Founder and CEO, FiscalNote
Fast Facts

Political tech executive
Industry: Data services, media
Key previous position: Founder of youth lobbying organization
Education: Princeton
Notable fact: Son of South Korean immigrants

NJ50 Profile
Tim Hwang’s email had a simple-enough subject line: “Changing Government.”
It was the vision he laid out in that email for dragging government into the digital age that caught entrepreneur Mark Cuban’s attention, spurring him to cut a six-figure check to the newly born company that Hwang promised could get it done, FiscalNote.
Six years later, FiscalNote is an ascendant force in Washington, with an office on Pennsylvania Avenue, and is expanding rapidly across the globe with locations in Brussels, Seoul, and Hong Kong. Its software and data serves thousands of clients from large government agencies and Fortune 500 companies to small trade associations and local political parties that can’t afford to put a K Street lobbyist on retainer.
Information in Washington was, and often still is, processed in a disconnected and inaccessible way, which Hwang compares to the way Wall Street manually analyzed stocks before the 1970s. FiscalNote offers a massive trove of data on government, from local municipalities to Congress, allowing lobbyists and policy wonks to follow relevant legislation, analyze comments and rule-making from regulatory bodies, and gauge the influence of officials on each issue.
“It was really a sleepy market. There was not a lot of innovation,” Hwang said. “Customers were pretty unhappy with the product they were using.”
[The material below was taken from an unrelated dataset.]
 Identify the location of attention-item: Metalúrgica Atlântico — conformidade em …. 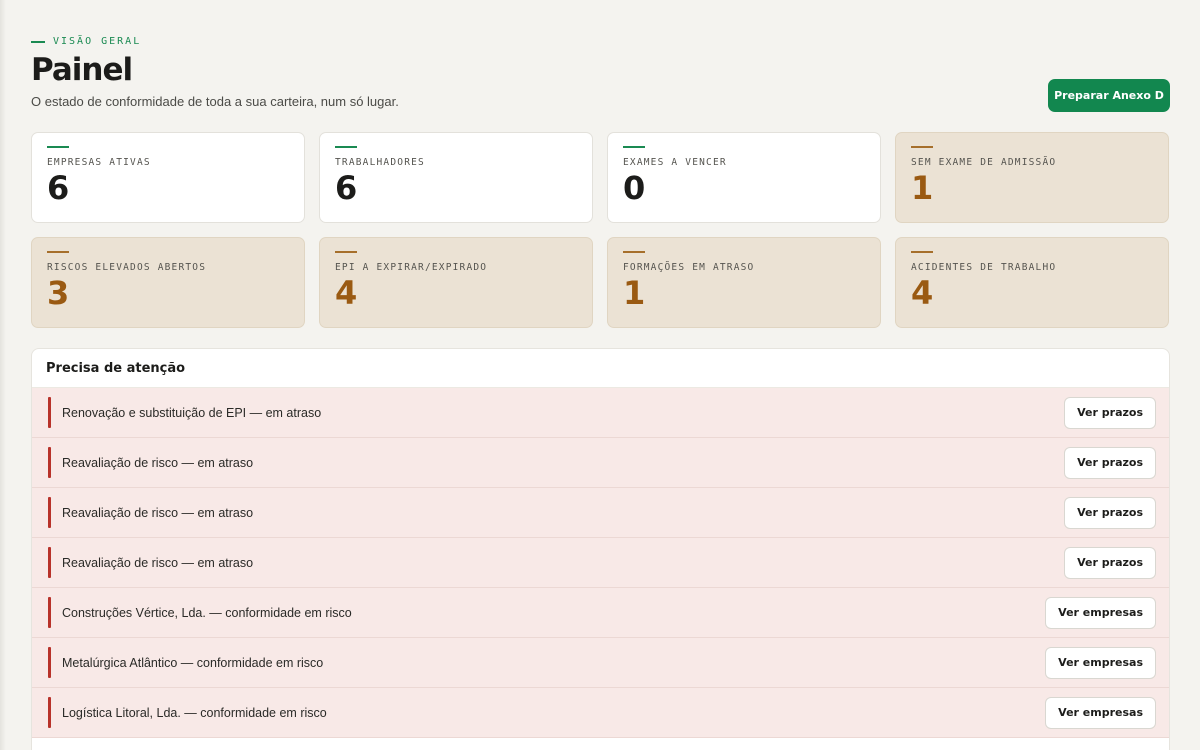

FiscalNote, Hwang says, has made government more understandable and showcased a sustainable model for digitizing it, making data easier to use and accessible to a much larger audience.
More than just data, though, FiscalNote is also making it easier for the Washington machinery to connect through collaborative and chat software, allowing lobbyists, policymakers, and other advocates to work in a streamlined fashion.
As the company continues to grow, buying legislative-media outlet CQ/Roll Call for $180 million in 2018, Hwang envisions one day when data on every country in the world can be at your fingertips.
“A lot of the work that I’m personally doing is trying to build a global company,” he said.